Treatment-related adverse events were not explicitly costed in this analysis. Extreme toxicities can lead to hospitalisation and may be very costly. However, the background costs applied in the model were derived from a sample of 45 and Up Study participants with lung cancer, many of whom received systemic therapy. Therefore, healthcare costs associated with adverse events occurring in this sample were likely to be captured (i.e. excess costs of general practitioner visits, medications, hospitalisations). Further, our approach offers the advantage of capturing the incidence of adverse events in real-world patients (noting the generalisability limitations in the 45 and Up Study) who may be more frail than clinical trial populations [74]. Nevertheless, the implementation of background costs here is imperfect, particularly when applied to patients receiving TKIs, which have a more favourable toxicity profile compared with chemotherapy.

Finally, the generalisability of the results is limited by the evolving nature of treatment. Since conducting this analysis, tepotinib for NSCLC harbouring MET exon 14 skipping mutations has been listed on the Pharmaceutical Benefits Scheme and will likely alter the costs presented.

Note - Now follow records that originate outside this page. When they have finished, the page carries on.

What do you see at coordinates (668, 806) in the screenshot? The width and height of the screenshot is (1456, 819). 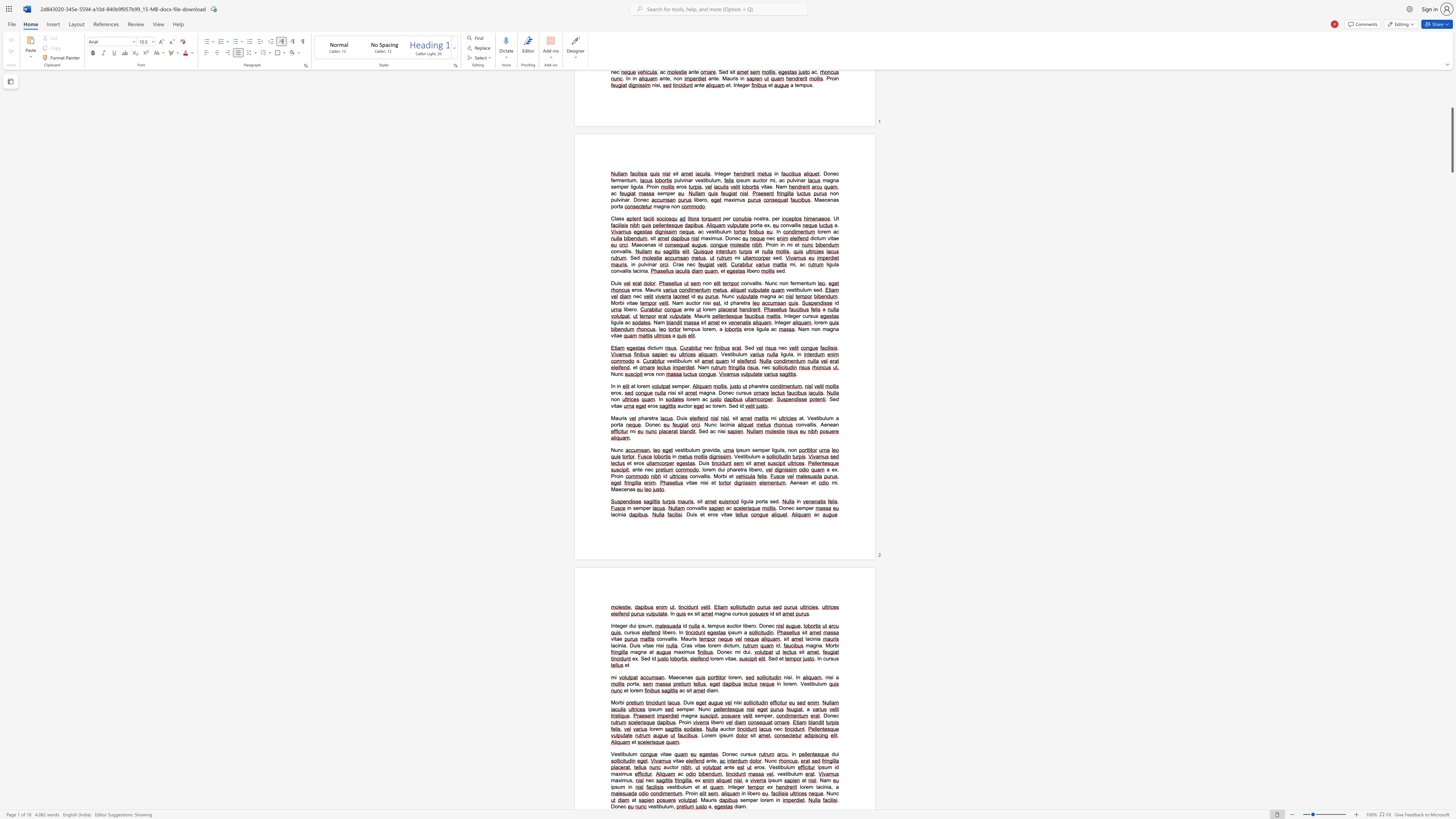 I see `the 2th character "u" in the text` at bounding box center [668, 806].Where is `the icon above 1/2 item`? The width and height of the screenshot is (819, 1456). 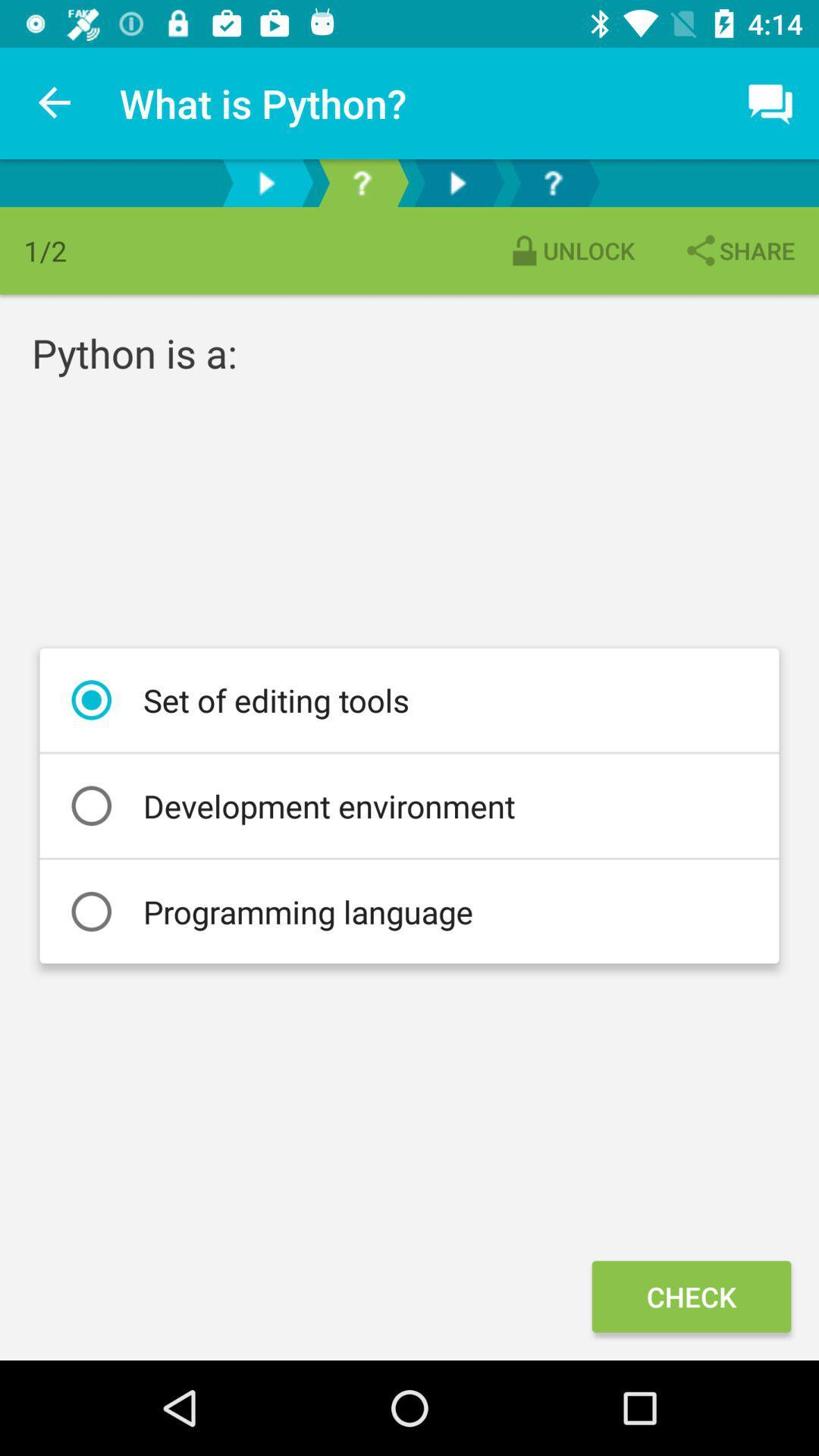
the icon above 1/2 item is located at coordinates (55, 102).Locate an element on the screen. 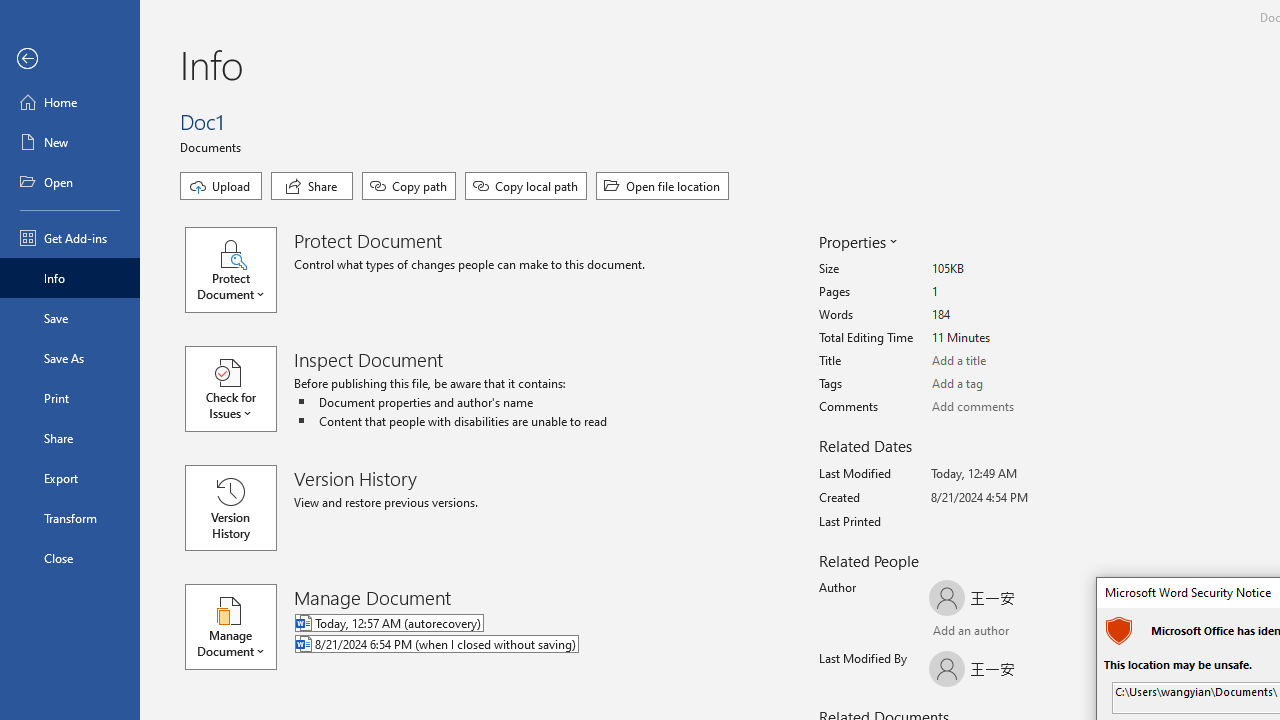 The image size is (1280, 720). 'Comments' is located at coordinates (1006, 406).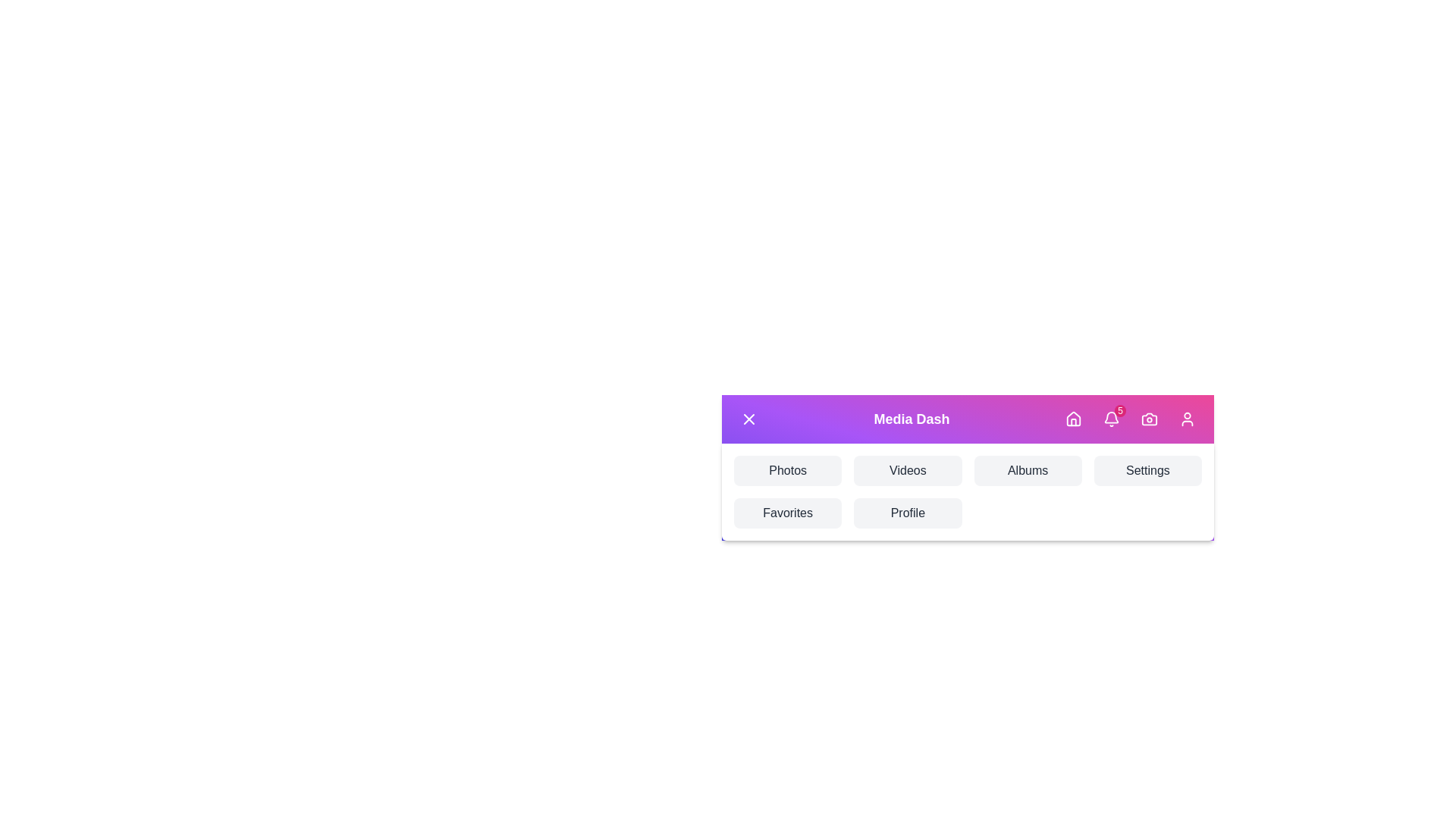  What do you see at coordinates (1147, 470) in the screenshot?
I see `the navigation button labeled Settings to navigate to the respective section` at bounding box center [1147, 470].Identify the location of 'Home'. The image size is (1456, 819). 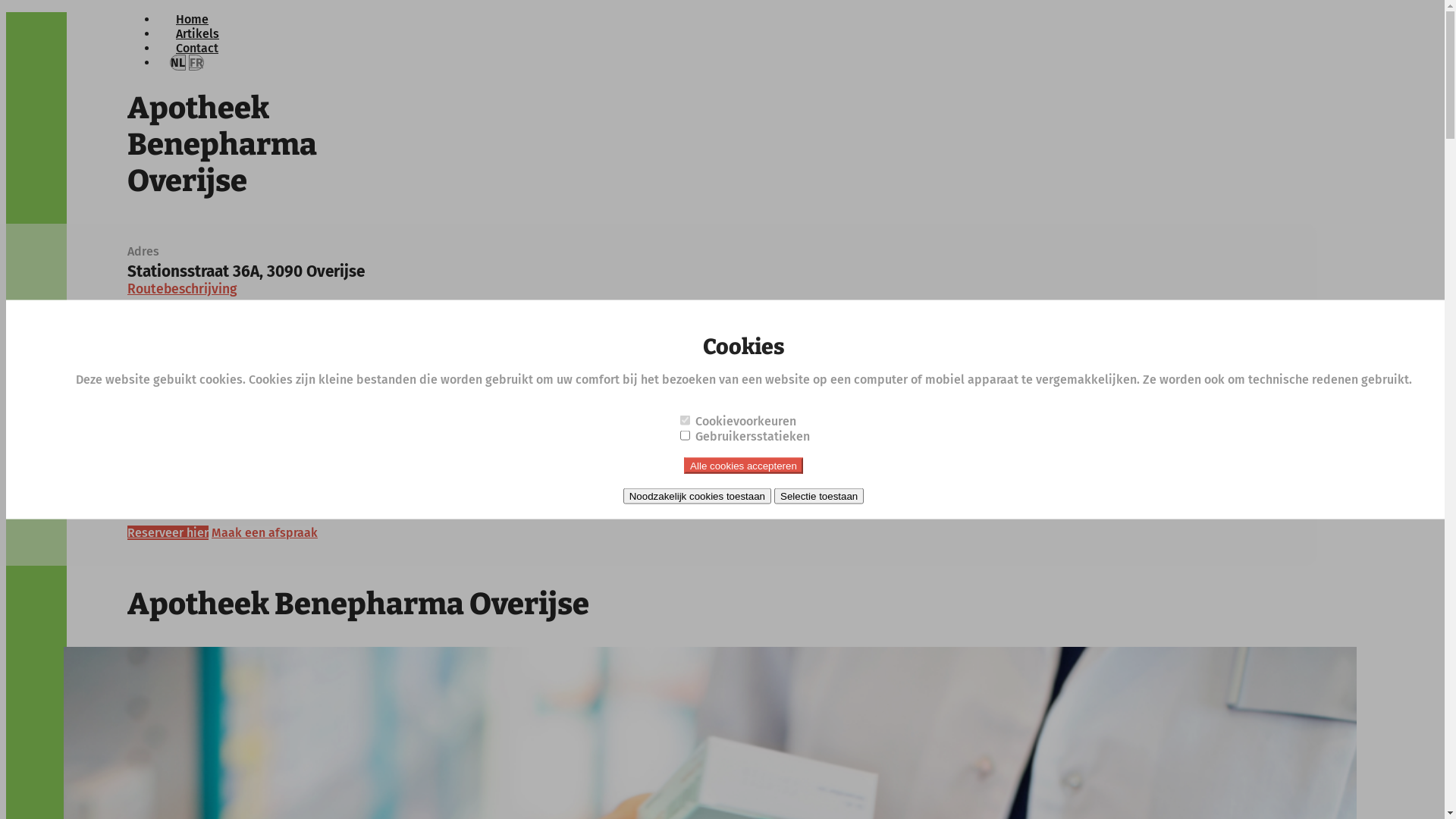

However, this limitation also highlights the advantage of the txSim platform, which can be flexibly adapted to changing practices and deliver timely estimates at a fraction of the resource cost of an observational study.

5 Conclusions

Survival expectations and health expenditure for advanced lung cancer have increased in recent years with the emergence of novel systemic therapies. During periods of innovation, real-world observational data will not always be available to meet the needs of policy decision making. Such needs must be addressed through other means such as modelling. The txSim platform allows for early estimates of the clinical and economic impact of novel treatments in the absence of mature observational data.